● **What the task requires**
Scan the listing below for "will", then report every line that has it.

● **Input data**
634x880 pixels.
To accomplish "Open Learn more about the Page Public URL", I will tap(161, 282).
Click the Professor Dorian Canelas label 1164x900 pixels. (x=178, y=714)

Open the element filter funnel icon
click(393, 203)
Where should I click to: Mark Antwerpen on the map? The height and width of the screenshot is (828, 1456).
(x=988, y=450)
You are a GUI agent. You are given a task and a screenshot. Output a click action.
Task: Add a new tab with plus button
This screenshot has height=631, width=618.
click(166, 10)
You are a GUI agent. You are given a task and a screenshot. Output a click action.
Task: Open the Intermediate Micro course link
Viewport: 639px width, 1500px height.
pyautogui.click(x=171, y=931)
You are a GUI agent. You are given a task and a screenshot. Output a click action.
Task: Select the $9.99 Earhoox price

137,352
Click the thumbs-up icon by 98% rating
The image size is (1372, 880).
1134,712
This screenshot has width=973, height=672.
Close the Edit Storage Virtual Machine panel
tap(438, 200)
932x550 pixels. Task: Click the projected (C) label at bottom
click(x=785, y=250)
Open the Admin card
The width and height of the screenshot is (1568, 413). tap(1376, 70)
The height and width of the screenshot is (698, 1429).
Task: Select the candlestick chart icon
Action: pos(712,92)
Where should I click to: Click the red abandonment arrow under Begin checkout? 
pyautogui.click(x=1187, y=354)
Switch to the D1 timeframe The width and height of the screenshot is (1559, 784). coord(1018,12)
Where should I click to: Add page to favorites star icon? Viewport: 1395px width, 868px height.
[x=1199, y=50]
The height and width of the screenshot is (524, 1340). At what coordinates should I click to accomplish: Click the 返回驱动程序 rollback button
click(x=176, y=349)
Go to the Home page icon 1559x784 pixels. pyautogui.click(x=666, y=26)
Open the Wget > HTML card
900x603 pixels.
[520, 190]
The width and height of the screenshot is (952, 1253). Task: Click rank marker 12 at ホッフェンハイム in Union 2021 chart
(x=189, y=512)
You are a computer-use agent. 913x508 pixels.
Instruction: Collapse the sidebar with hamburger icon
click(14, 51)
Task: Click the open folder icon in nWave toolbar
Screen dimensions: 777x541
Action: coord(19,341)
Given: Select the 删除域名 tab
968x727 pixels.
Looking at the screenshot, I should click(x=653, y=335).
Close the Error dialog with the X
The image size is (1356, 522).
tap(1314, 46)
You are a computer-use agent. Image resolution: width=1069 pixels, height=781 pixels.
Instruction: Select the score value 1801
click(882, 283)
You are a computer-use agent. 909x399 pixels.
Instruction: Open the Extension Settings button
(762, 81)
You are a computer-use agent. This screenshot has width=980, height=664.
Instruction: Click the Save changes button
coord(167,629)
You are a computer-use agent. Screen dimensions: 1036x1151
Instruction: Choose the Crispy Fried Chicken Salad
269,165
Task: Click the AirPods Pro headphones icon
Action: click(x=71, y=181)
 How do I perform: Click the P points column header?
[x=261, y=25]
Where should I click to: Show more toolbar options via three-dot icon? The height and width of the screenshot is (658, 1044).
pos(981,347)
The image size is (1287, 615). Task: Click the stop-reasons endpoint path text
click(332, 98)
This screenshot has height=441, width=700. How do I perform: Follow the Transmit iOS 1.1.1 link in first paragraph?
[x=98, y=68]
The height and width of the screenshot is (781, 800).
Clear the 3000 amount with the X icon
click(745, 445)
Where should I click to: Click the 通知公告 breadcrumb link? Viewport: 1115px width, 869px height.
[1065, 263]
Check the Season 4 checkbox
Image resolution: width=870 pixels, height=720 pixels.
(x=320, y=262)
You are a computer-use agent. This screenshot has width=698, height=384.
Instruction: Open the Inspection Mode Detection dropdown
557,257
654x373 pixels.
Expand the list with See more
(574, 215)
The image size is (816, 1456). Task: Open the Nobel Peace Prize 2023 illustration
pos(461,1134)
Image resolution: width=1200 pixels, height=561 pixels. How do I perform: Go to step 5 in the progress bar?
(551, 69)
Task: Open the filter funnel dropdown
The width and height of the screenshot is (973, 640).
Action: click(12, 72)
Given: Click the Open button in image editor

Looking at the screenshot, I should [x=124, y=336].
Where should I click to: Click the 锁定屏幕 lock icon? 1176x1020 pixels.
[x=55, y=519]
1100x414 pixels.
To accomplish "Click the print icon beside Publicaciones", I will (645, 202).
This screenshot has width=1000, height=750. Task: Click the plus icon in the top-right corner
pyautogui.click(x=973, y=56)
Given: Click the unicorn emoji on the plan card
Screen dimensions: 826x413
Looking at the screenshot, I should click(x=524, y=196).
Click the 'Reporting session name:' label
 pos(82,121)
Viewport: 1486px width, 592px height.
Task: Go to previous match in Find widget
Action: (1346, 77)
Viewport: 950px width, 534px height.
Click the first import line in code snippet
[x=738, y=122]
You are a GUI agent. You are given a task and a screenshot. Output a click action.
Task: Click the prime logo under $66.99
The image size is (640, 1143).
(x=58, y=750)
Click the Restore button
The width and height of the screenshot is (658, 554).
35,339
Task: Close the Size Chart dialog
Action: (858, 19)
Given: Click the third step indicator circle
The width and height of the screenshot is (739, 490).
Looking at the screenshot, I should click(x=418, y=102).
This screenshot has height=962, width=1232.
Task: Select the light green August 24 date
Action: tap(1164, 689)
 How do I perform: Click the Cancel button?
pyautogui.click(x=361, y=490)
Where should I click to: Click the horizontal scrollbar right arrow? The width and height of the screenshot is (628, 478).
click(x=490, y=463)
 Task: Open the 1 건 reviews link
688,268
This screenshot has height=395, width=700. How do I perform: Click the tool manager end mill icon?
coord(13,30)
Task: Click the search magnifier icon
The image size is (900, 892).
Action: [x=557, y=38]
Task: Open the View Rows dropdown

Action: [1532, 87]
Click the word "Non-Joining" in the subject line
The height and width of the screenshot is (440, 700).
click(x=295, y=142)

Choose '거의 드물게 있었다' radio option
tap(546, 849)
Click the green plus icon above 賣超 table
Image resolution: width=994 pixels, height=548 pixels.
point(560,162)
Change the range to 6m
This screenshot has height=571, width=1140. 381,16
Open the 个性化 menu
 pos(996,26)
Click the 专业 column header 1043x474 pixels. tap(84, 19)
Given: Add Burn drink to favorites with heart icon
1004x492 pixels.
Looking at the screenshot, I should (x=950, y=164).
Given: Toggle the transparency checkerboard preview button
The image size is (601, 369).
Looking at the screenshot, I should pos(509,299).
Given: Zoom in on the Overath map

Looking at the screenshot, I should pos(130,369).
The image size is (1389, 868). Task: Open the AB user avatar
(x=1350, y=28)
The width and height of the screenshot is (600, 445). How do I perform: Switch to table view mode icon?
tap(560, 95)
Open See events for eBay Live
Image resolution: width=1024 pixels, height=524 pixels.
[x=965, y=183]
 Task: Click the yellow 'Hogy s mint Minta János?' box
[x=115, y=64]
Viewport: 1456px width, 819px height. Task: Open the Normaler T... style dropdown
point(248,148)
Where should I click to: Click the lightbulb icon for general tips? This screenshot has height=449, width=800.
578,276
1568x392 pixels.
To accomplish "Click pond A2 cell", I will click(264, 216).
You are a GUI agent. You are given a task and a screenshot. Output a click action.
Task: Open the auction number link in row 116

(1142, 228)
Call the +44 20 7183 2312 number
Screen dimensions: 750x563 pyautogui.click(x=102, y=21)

● **Expected answer**
To accomplish "Open Learn more about the Page Public URL", I will tap(161, 282).
To accomplish "Click the print icon beside Publicaciones", I will (645, 202).
To accomplish "Click pond A2 cell", I will click(264, 216).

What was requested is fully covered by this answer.